Sources close to Senator Lincoln Chafee tell NewsMax that the Rhode
Island Republican, who was defeated in his re-election bid, will not
support the White House effort to get Bolton's U.N. appointment approved
by the full Senate.
It was Chafee who had blocked earlier efforts by the White House to get
the nomination out of the Foreign Relations Committee to full Senate
for a vote.
In recent weeks, Chafee was reported to be "re-thinking" his position.
In the end, the support the White House had been counting on did not
materialize.
A source close to Bolton told NewsMax that Chafee "was key" to getting
the Bolton nomination off dead center.
Chafee's decison, along with that of incoming committee chairman,
Joseph Biden, D-Del., who is also on record blocking Bolton, severely, if not fatally, ends any chance of Bolton winning Senate approval.
President Bush has strongly supported Bolton and has repeatedly called upon the Senate committee to allow the nomination to go to the full Senate for an "up and down vote." Senate Democrats again blocked such a vote Wednesday evening.
Bolton has been one of the administration's few high-ranking conservatives. During Bush's first term, Bolton served as under secretary of state for arms control and international security.

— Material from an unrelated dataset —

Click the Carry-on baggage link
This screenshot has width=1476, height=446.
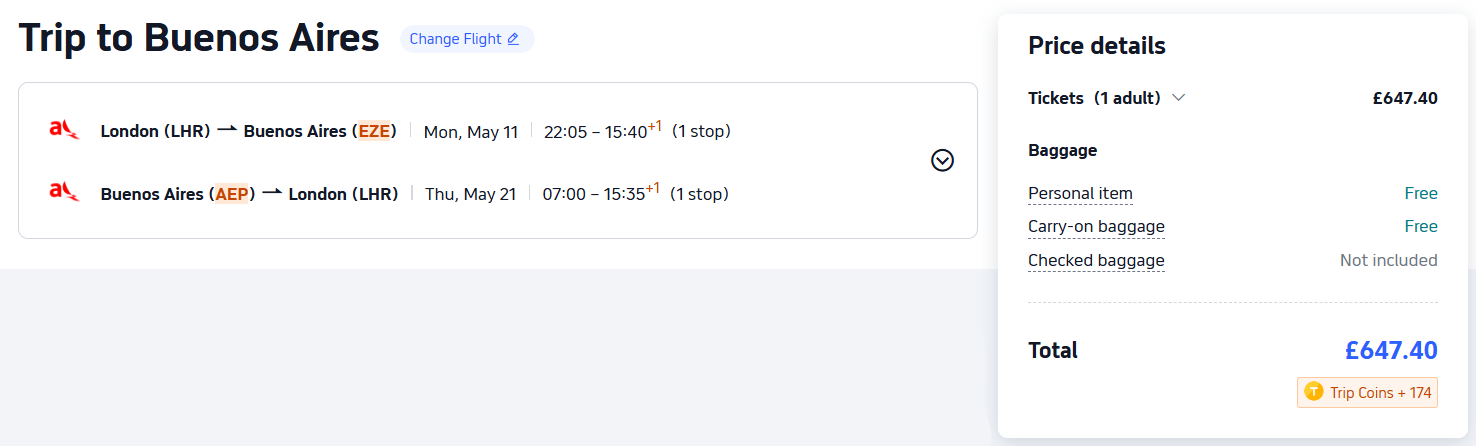[x=1096, y=227]
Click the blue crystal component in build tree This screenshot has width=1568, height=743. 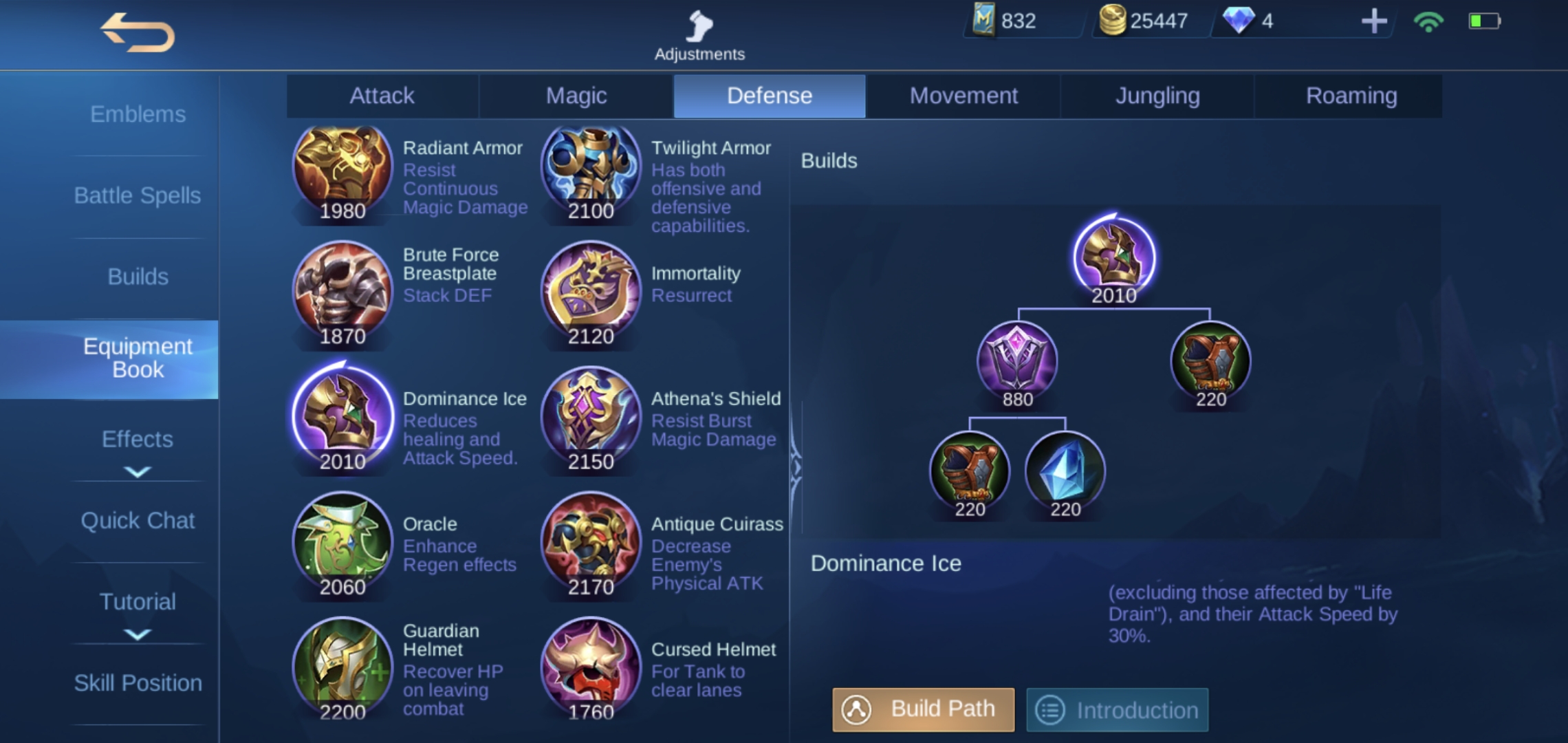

At that post he aggressively pursued rogue state's like Iran who have been developing weapons of mass destruction. Bolton has been credited in getting Libya to agree to dismantle its WMD program.
Bolton's principled and sometimes confrontational approach has not won support from many congressional Democrats.
"The Bolton nomination will not get voted on," Senate Minority
Leader Harry Reid, D-Nev., reportedly has told colleagues.
Another leading Democrat, Sen. Joe Biden, D-Del., a long-time Bolton nemesis, seconded Reid's position on Wednesday. Biden is expected to become chairman of the Senate Foreign Relations Committee when the new
Congress convenes in January.
While Bolton's office in New York has not commented on developments, NewsMax has learned that the White House is considering reappointing Bolton under the same recess appointment provision. There is a hiccup: Bolton would be forced to serve without pay, an unlikely alternative sources say.
Among those believed to be on a White House short list to replace
Bolton is former Senate majority leader and prominent Maine Democrat George Mitchell.